Please find every line in the items below that contains the word "Task", with case counting, and copy each of those lines.

══ DATA TO USE

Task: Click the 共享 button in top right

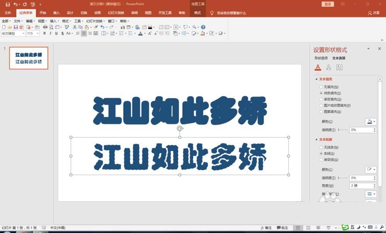Action: [x=376, y=13]
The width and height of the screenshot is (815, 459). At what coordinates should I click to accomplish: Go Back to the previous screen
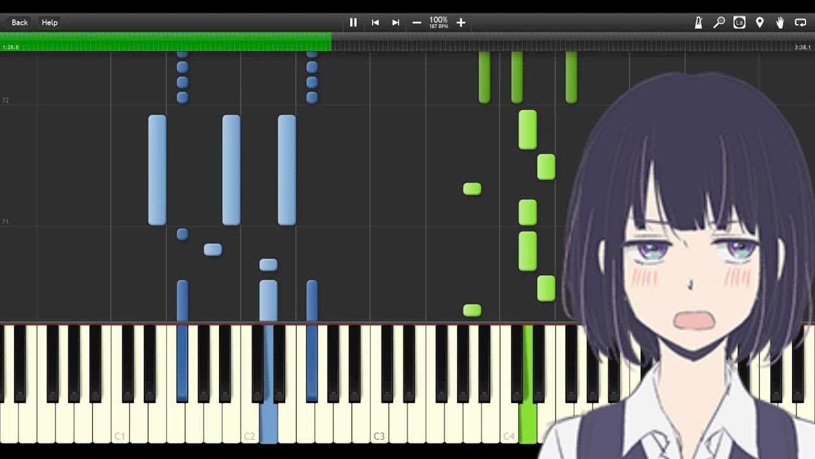19,22

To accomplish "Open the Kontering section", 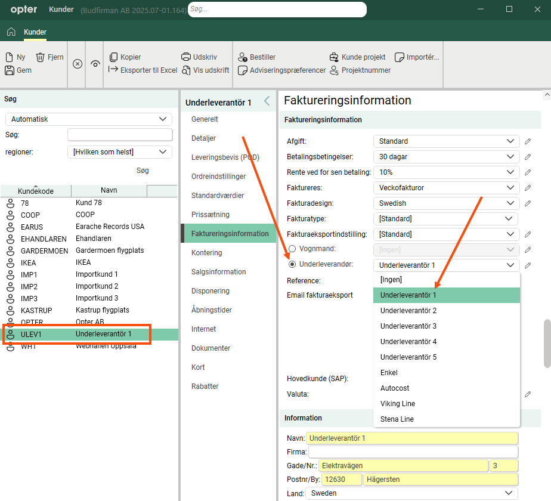I will [x=206, y=253].
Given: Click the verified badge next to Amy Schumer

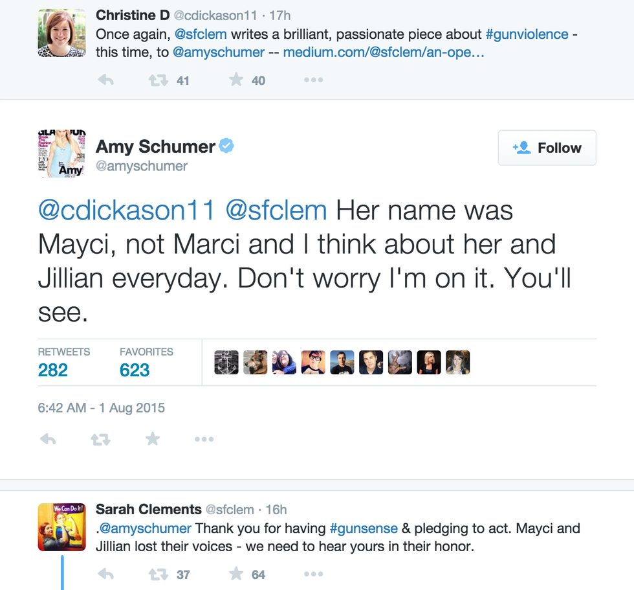Looking at the screenshot, I should pos(228,146).
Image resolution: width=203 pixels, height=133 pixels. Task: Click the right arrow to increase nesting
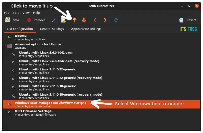point(105,20)
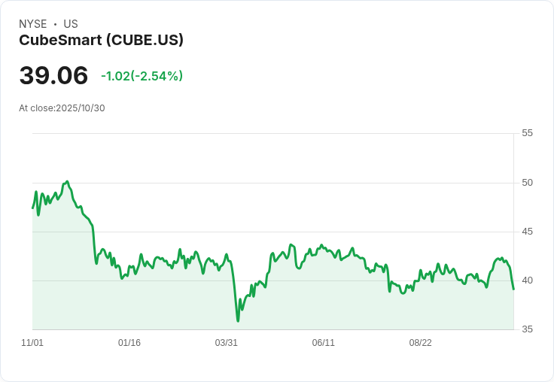Click the US market label

[70, 24]
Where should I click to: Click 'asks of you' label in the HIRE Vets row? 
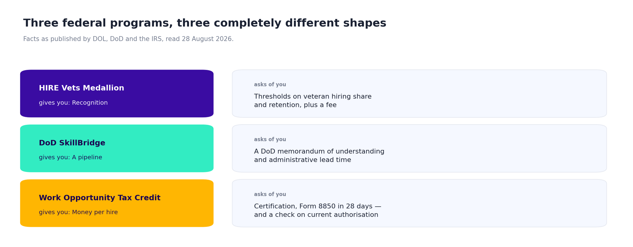point(270,85)
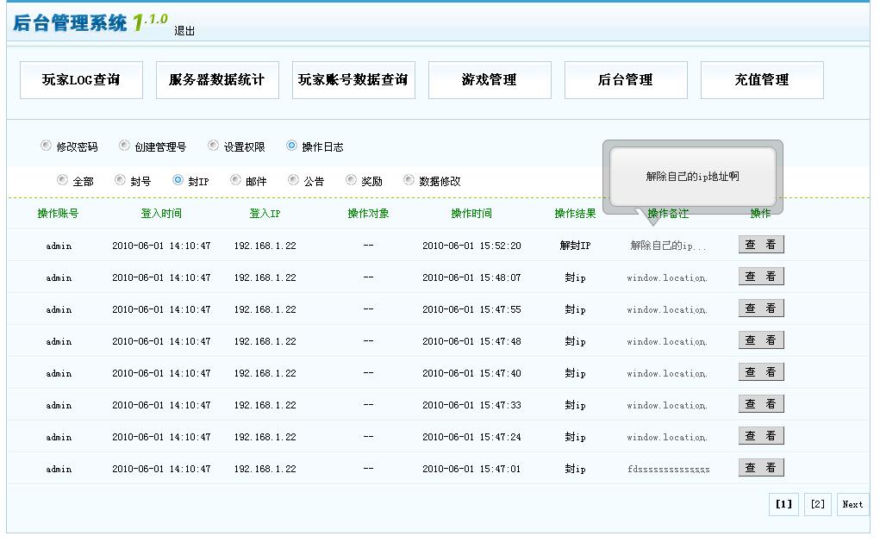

════

ANSWER FOR THIS EXERCISE:
Task: Click the 共享 button in top right
Image resolution: width=203 pixels, height=133 pixels. Task: Click the right arrow to increase nesting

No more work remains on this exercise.